About 97% of US’s proxy advisory industry is controlled by ISS and Glass Lewis. In the AGM of HDFC, the two foreign proxy advisory firms advised institutional investors against the re-election of former RBI Governor Bimal Jalan, chartered accountant Bansi Mehta, and Deepak Parekh, Chairman of HDFC. Jalan and Mehta, who came to know that the US advisory firms — along with a domestic firm — had advised investors to vote against them, opted out of the voting for re-election as Independent Directors on apprehensions that they would not be able to secure the required 75% of votes. However, Deepak Parekh scraped through with 77.3% votes and was re-elected as the non-executive Director.

Reason behind ISS and Glass Lewis “vote against” advice to investors:

According to ISS,  Deepak Parekh and Bansi Mehta are currently Directors at eight and six public companies respectively in addition to their Directorship at HDFC. “Investors may be concerned whether Directors are able to fulfill their fiduciary responsibilities when they are serving on a large number of Boards, as in this case. While the demands of each Board will vary, and the capacity of each person will vary, holding the equivalent of more than six Directorships with publicly listed companies may make it challenging for a Director to devote adequate time to the affairs of each company,” the company said.

“In view of this, a vote AGAINST the election of Deepak Shantilal Parekh and Bansidhar Sunderlal (Bansi) Mehta is warranted,” ISS said. The suggestion was made to investors to vote against Jalan “given that he attended less than 75 per cent of Board and committee meetings during the latest fiscal year without satisfactory explanation”.

Criticism of foreign proxy advisory firms in India:

The presence of foreign proxy advisory firms in India has been highly criticised.

“We have seen the concentration of voting through global proxy advisory services, leading to concentration of voting power in the hands of a few global agencies. This questions the very basis of well-run, widely held companies and diversified ownership,” says Uday Kotak, Vice Chairman and MD of Kotak Mahindra.

“There should be a level playing field. Indian proxy advisory firms are regulated by Sebi. Why should not foreign firms be brought under regulation, too?”, questions J N Mehta, MD of Indian proxy firm SES.

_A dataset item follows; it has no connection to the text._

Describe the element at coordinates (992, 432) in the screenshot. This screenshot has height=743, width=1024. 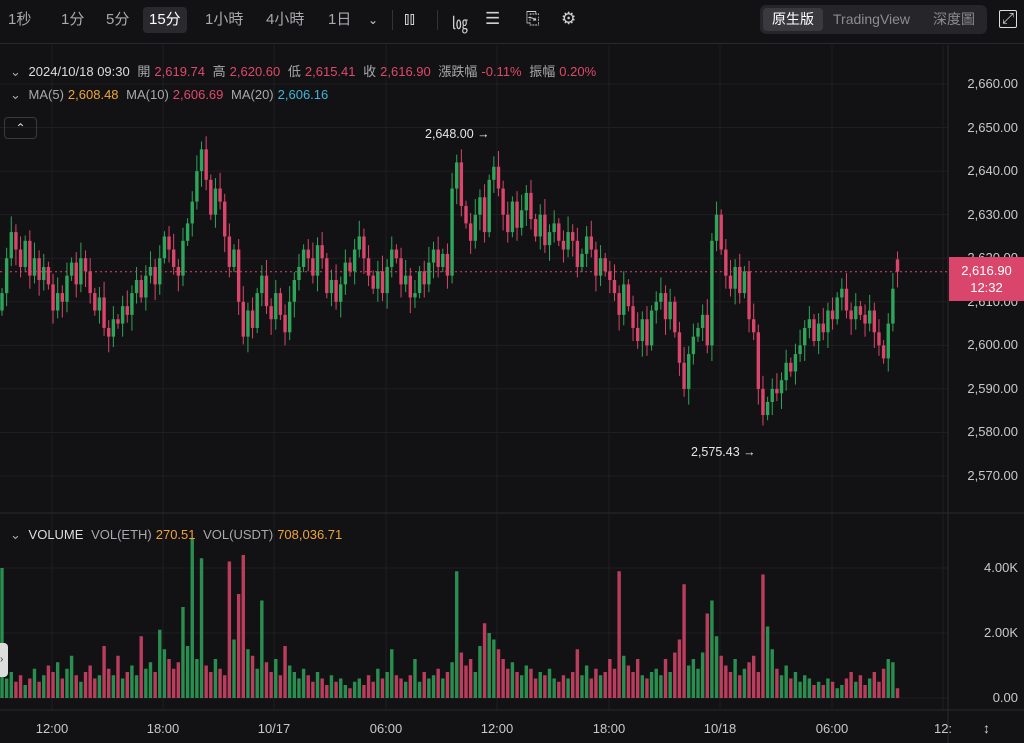
I see `price-tick-label: 2,580.00` at that location.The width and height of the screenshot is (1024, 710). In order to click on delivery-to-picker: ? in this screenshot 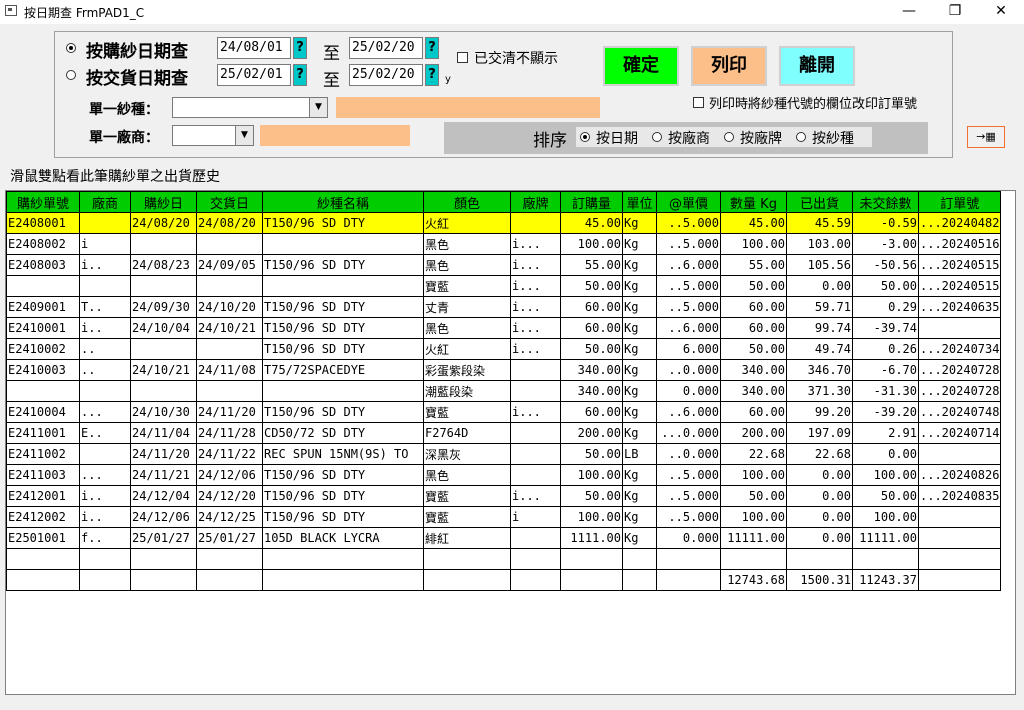, I will do `click(432, 75)`.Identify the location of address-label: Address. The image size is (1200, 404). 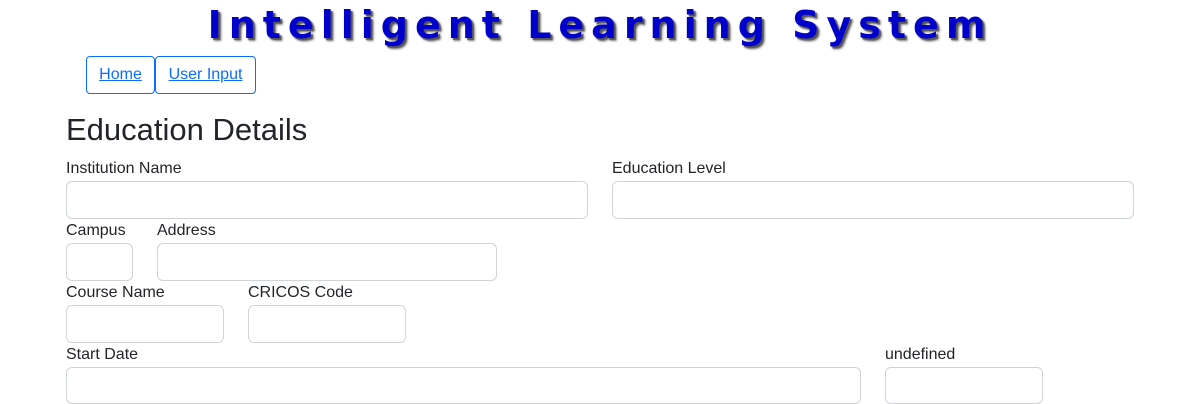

Outlook towards these firms in the US:

There is a push for legislation to bring the citadel of proxy firms under regulation even in the US. The Corporate Governance Reform and Transparency Act of 2017 (HR 4015) was submitted to the US Senate for consideration after approval by the House of Representatives on December 21, 2017. The act would require proxy advisory firms to register with the US Securities and Exchange Commission, disclose potential conflicts of interest and codes of ethics, and publicise their methodologies for formulating proxy recommendations. The New York Stock Exchange and Nasdaq have been pushing for reforms at privately-owned proxy firms, reported the Indian Express. However, shareholder activist groups have been opposed to greater regulation and say these firms play an important role in the corporate governance ecosystem.